Among those who signed the letter are Catherine Beader, Liberal Democrat MP for South-East England, Wajid Khan, Labour MEP for North-West England, Jean Lambert, Green party MEP for London, and Seb Dance, deputy leader of Labour’s MEPs.
The letter was also signed by Claude Moraes, a senior Labour MEP and chair of the LIBE committee, who said that there was a “fundamental rights issue at stake and a duty on the EU to act.”

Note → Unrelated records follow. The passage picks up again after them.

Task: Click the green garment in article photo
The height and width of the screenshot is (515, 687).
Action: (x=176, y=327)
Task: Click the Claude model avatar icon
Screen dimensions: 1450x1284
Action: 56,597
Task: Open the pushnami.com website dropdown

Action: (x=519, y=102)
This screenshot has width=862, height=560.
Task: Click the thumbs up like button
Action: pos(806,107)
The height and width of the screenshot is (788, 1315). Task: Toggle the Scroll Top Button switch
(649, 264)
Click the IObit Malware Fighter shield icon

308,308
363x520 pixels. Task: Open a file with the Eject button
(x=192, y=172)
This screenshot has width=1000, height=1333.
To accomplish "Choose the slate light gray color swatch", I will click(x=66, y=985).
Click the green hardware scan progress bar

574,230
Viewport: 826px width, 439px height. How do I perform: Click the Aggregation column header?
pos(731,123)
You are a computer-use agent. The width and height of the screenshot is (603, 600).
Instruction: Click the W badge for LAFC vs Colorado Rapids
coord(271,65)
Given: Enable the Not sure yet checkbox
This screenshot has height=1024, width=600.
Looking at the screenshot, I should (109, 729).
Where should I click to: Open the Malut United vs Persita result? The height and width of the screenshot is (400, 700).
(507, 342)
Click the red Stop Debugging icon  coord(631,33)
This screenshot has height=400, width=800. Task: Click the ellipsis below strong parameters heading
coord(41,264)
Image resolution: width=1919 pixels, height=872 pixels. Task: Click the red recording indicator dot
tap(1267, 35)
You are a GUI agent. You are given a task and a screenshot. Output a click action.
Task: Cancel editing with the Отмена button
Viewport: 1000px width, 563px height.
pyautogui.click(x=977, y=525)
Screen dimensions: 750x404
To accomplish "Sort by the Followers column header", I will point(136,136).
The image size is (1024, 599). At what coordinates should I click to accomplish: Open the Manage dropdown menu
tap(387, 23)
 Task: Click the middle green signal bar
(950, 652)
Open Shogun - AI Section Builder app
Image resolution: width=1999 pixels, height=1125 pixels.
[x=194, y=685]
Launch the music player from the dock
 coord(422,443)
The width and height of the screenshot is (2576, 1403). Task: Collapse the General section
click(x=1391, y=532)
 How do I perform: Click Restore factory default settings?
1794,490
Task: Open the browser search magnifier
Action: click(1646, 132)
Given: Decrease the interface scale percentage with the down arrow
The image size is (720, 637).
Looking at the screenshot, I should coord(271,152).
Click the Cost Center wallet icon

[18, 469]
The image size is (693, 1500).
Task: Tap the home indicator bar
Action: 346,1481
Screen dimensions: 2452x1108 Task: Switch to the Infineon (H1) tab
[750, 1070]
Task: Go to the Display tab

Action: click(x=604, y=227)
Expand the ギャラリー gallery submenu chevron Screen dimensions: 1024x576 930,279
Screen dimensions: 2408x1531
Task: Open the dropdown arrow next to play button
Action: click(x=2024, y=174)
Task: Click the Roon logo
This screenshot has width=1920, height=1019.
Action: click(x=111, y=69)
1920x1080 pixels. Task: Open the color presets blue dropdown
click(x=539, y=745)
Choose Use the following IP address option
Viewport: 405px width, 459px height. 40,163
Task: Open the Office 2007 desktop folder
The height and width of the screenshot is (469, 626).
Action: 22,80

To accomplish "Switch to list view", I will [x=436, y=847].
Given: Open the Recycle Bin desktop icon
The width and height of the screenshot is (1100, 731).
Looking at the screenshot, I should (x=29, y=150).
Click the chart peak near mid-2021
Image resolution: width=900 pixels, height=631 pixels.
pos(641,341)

The MEPs say they are concerned that a whole range of rights, including pensions and social security, that are currently enjoyed by the 1.5m Britons in Europe could be taken away in the event of a no deal.
On this, Moraes said, “The European Commission needs to be interventionist, they need to take an interventionist approach- this is a moral issue.”
The UK says such fears are unfounded and that the rights of expat Brits and also the 3.5m EU nationals in the UK will be protected.
On Monday, a UK government spokesperson said: “We have made a unilateral offer to protect the rights of EU citizens in the UK even in the event of no deal, and we want the EU Commission and Member States to make similar guarantees for UK nationals living in the EU.”
“The European Commission needs to be interventionist, they need to take an interventionist approach - this is a moral issue” Claude Moraes MEP
Civil rights organisations first wrote to Michel Barnier, the EU’s chief Brexit negotiator, last September as soon as it became clear that the UK government would offer unilateral guarantees to EU27 citizens in the event of a no-deal Brexit.
The letter asked Barnier “to allow the EU to grant guarantees of the rights of British citizens resident in EU Member States and to do so unilaterally”
Earlier in the year former Labour MP Roger Casale, of the Brussels-based campaign group New Europeans, called the issue “a test of EU values.”
Addressing the EU institutions as a whole for their “failure” to safeguard the rights of Britons unilaterally, he said, “You are not to blame, Mr Tusk, for Britain voting to leave the European Union, but you are responsible for what happens in the future.”
Further endorsing the MEPs’ letter was Ruvi Ziegler, chairman of New Europeans UK, who told this website: “The EU institutions erred at the start of the withdrawal process by endorsing the mantra that ‘nothing is agreed until everything is agreed’, treating the rights of EU citizens on both sides of the Channel like tradable commodities, and refusing to unilaterally guarantee that the rights of UK citizens in the EU27 will be protected, irrespective of the outcome of the negotiations.”
“We wholeheartedly agree with the MEPs' letter and hope that, at one hour to midnight, the EU institutions respond promptly,” Ziegler added.
A parliamentary hearing on the issue is due to be held this month by the Civil Liberties, Justice and Home Affairs Committee (LIBE).
“You are not to blame, Mr Tusk, for Britain voting to leave the European Union, but you are responsible for what happens in the future” Roger Casale, New Europeans
New Europeans is campaigning for a green card to “ring fence” the rights and status of Britons in Europe and EU citizens in the UK and work with the Citizens Rights Friendship Group in the European Parliament, led by UK deputy Julie Ward, and with local councils to secure the rights of Britons in Europe.
The authorities in Brussels are currently debating a motion calling on the Belgian government to give unilateral guarantees to Britons in Belgium in the event of a no-deal Brexit.